Generative AI: 4 Ways We Engineer AWS Infrastructure for This Innovation

Adapting and Innovating the Infrastructure for Generative AI

Prasad Kalyanaraman July 3, 2024

7 minutes read

Generative Artificial Intelligence (Generative AI) has transformed our world seemingly overnight. Within a few months, it became commonplace for individuals and enterprises to use the new technology to enhance decision-making, transform customer experiences, and boost creativity and innovation. But the underlying infrastructure that powers generative AI was not built in day—in fact, it is the result of years of innovation.

Artificial Intelligence and Machine Learning (ML) have been a focus for Amazon for more than 25 years. Many Amazon capabilities that customers use daily are driven by ML, like shopping recommendations and packaging decisions. Within Amazon Web Services (AWS), we have been focused on bringing that knowledge and capability to our customers by putting ML in to the hands of every developer, data scientist, and expert practitioner.

Generative AI is now a multibillion-dollar revenue run rate business for AWS. Over 100,000 customers across industries—including adidas, New York Stock Exchange, Pfizer, Ryanair, and Toyota—are using AWS AI and ML services to reinvent experiences for their customers. Additionally, many of the leading generative AI models are trained and run on AWS.

All of this work is underpinned by AWS’s global infrastructure, including our data centres, global network, and custom AI chips. There is no compression algorithm for experience, and since we have been building large-scale data centres for more than 15 years and GPU-based servers for more than 12 years, we have a massive existing footprint of AI infrastructure.
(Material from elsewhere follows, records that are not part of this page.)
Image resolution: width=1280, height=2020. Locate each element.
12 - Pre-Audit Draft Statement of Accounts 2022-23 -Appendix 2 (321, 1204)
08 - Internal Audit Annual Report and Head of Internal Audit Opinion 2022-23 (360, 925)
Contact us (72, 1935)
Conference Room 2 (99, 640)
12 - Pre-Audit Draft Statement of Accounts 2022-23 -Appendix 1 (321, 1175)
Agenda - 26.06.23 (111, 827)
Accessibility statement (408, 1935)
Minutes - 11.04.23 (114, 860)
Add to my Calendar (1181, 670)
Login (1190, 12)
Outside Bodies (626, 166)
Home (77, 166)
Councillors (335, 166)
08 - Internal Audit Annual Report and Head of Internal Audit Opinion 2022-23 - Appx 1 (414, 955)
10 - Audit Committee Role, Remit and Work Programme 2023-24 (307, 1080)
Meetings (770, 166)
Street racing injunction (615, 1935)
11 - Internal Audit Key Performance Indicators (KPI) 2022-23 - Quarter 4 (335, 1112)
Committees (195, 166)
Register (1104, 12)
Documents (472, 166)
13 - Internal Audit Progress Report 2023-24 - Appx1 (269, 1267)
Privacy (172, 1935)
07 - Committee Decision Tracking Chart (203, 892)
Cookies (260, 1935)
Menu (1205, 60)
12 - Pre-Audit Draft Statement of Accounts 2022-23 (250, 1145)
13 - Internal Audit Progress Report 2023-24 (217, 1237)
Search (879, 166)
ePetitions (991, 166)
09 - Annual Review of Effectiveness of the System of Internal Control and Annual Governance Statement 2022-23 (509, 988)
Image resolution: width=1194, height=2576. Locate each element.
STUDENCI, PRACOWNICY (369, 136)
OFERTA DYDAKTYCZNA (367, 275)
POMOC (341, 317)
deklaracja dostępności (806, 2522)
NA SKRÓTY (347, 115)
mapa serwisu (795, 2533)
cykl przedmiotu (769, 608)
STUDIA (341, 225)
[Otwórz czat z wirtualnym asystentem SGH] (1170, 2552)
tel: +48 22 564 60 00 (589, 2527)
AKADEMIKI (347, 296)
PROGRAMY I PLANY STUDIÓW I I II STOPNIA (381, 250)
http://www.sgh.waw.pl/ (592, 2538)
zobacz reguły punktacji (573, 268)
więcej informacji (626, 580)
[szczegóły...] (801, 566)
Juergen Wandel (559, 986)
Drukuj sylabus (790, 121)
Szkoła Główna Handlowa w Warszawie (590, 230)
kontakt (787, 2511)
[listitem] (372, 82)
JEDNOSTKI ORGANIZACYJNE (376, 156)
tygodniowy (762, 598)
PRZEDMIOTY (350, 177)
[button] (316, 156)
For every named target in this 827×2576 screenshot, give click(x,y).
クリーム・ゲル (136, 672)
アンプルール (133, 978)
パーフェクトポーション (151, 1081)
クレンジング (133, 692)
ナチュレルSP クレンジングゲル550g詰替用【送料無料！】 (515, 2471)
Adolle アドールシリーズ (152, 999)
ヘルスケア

AWS continues to adapt and improve upon our strong infrastructure foundation as the world changes rapidly, and we are delivering innovations specifically for generative AI. Here are some key ways we are innovating on our leading global infrastructure to support generative AI at scale.

1. Delivering Low-Latency, Large-Scale Networking

Generative AI models require massive amounts of data to train and run efficiently. The larger and more complex the model is, the longer the training duration. As you increase time to train, you are not only increasing operating costs but also slowing down innovation. Traditional networks are not sufficient for the low latency and large scale needed for generative AI model training.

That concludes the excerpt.